Beirut // Syrian regime forces and rebel factions sent hundreds of reinforcements to Aleppo on Monday as both sides braced for a battle to control the country’s second city.
Fighting for Syria’s former economic powerhouse is intensifying after an opposition advance at the weekend broke through a three-week government siege of the city’s rebel-held east, dealing a major setback to regime troops.
Rebel forces on Sunday announced a bid to capture all of Aleppo, which if successful would mark the biggest opposition victory yet in Syria’s five-year civil war.
But forces loyal to president Bashar Al Assad are putting up a fierce fight and have begun pouring reinforcements into the city.
The Syrian Observatory for Human Rights, a monitoring group, said about 2,000 pro-regime fighters from Syria, Iraq, Iran and Lebanese Shiite movement Hizbollah had arrived in Aleppo since Sunday night.
“Both sides are amassing their fighters in preparation for the great battle of Aleppo,” said Rami Abdel Rahman, the head of the Britain-based Observatory.

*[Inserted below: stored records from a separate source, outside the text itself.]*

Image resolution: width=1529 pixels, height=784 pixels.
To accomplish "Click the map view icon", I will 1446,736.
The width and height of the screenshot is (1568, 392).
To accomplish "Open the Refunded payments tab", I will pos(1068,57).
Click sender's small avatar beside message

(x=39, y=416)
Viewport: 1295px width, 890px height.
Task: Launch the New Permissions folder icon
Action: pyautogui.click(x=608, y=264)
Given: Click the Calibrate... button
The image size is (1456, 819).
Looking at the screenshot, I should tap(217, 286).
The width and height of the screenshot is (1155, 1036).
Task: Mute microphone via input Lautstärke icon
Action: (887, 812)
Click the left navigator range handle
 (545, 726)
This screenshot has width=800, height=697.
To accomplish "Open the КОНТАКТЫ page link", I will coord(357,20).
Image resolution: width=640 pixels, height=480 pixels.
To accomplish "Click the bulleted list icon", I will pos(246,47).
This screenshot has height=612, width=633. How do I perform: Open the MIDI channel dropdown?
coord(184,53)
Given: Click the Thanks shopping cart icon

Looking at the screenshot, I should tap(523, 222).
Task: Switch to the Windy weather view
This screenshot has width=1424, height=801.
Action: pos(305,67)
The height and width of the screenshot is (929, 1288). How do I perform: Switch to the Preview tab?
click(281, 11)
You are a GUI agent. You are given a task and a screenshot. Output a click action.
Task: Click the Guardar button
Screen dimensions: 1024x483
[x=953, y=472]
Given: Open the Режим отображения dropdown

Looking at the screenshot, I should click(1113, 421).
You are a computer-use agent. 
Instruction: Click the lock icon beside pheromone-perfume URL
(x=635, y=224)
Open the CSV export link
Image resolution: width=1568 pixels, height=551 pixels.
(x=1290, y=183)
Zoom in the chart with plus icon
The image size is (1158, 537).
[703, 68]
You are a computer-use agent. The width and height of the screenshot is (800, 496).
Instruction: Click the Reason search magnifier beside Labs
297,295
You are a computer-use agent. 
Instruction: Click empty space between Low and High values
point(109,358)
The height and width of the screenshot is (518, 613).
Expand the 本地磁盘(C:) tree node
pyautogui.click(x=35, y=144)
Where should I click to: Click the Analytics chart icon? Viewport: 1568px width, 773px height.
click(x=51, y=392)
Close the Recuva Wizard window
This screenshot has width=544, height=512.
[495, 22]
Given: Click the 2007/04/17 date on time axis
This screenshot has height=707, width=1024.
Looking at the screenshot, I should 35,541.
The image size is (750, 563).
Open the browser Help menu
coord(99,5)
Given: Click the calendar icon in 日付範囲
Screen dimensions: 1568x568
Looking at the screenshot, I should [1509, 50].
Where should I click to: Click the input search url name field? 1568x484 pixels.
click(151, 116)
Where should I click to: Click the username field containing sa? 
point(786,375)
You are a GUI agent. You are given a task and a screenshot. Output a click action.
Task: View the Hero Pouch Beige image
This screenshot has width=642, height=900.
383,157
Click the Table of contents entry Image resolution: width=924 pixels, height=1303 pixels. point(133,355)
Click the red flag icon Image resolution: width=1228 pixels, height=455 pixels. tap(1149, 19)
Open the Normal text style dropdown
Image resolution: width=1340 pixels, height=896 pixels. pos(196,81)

The Monday edition of Al Watan, a Syrian daily close to the government, reported that the army had received "the necessary military reinforcements to launch the battle to retake the areas from which it withdrew".
In Iran, an ally of Mr Al Assad, the semi-official Fars News Agency said Tehran-backed Hizbollah had deployed fighters from its Radwan division to Aleppo.
Reinforcements were also arriving from Iraq via Iran from the Iraq-based Hizbollah Brigades, Asaib Ahl Al Haq and Al Nujaba militias. The Hizbollah Brigades sent about 1,000 fighters on Sunday, an official said, while Al Nujaba militia announced that it had sent 2,000 fighters.
Al Watan said a military operation by Syria's armed forces was "imminent ... and inevitable".
Shelling and sporadic clashes were reported from the eastern districts of Aleppo but there were no sign of significant new offensives.
Aleppo has been roughly divided between government forces in the west and rebel groups in the east since fighting first broke out there in mid-2012.
After years of stalemate, fighting for the city entered a new phase last month when government forces took control of the last supply road into eastern Aleppo, where an estimated 250,000 civilians live.
In a desperate bid to break the siege, a coalition of rebel groups overran a series of buildings in a military academy on the south-western edges of Aleppo on Saturday. They then pushed north-east to link up with rebel groups inside the city.
Emboldened by the victory, the fighters – largely grouped under the banner of the Army of Conquest – then set their sights on recapturing all of Aleppo.
The Army of Conquest on Sunday announced “the start of a new phase to liberate all of Aleppo”, pledging to “double the number of fighters for this next battle”.
Hundreds of opposition fighters had arrived in Aleppo from the surrounding province and neighbouring Idlib, Mr Abdel Rahman said.
Most were from Jabhat Fatah Al Sham, the powerful extremist group that leads the Army of Conquest. The group changed its name from Jabhat Al Nusra last month after declaring it had broken its ties with Al Qaeda.
“Whoever wins [in Aleppo], the war will not end. It is however an important battle, the result of which will set the course of the conflict,” said Thomas Pierret, a Syria expert at the University of Edinburgh.
Mr Pierret said a rebel win would confine the regime to an arc of territory between the western coastal areas and the Golan Heights, while a regime victory could lead to the “collapse” of the rebel insurgency.
Residents of both sides of Aleppo have been living in fear of competing sieges of their neighbourhoods in recent weeks.
The rebel advance at the weekend cut off a key regime access route on the city’s southern edges, previously used to bring in supplies for the estimated 1.2 million residents of western districts.
Overnight, regime forces brought in dozens of lorries carrying food and fuel into the western neighbourhoods via the northern Castello Road, according to the Observatory.
“This is the new route that the regime forces are securing as a temporary alternative to the route they previously depended on,” Mr Abdel Rahman said.
More than 290,000 people have been killed since Syria’s conflict erupted in March 2011, the Observatory said in a new toll on Monday.
The deaths included more than 84,000 civilians.
International efforts to resolve the conflict have repeatedly failed though the United Nations is hoping that peace talks can resume later this month.
Meanwhile, a US-led coalition targeting ISIL in Syria said it has destroyed 83 oil tankers used by the extremist group in air strikes over the weekend.
The Pentagon said the attack was conducted by “multiple coalition aircraft” on Sunday evening near Albu Kamal, in eastern Deir Ezzor province along Syria’s border with Iraq.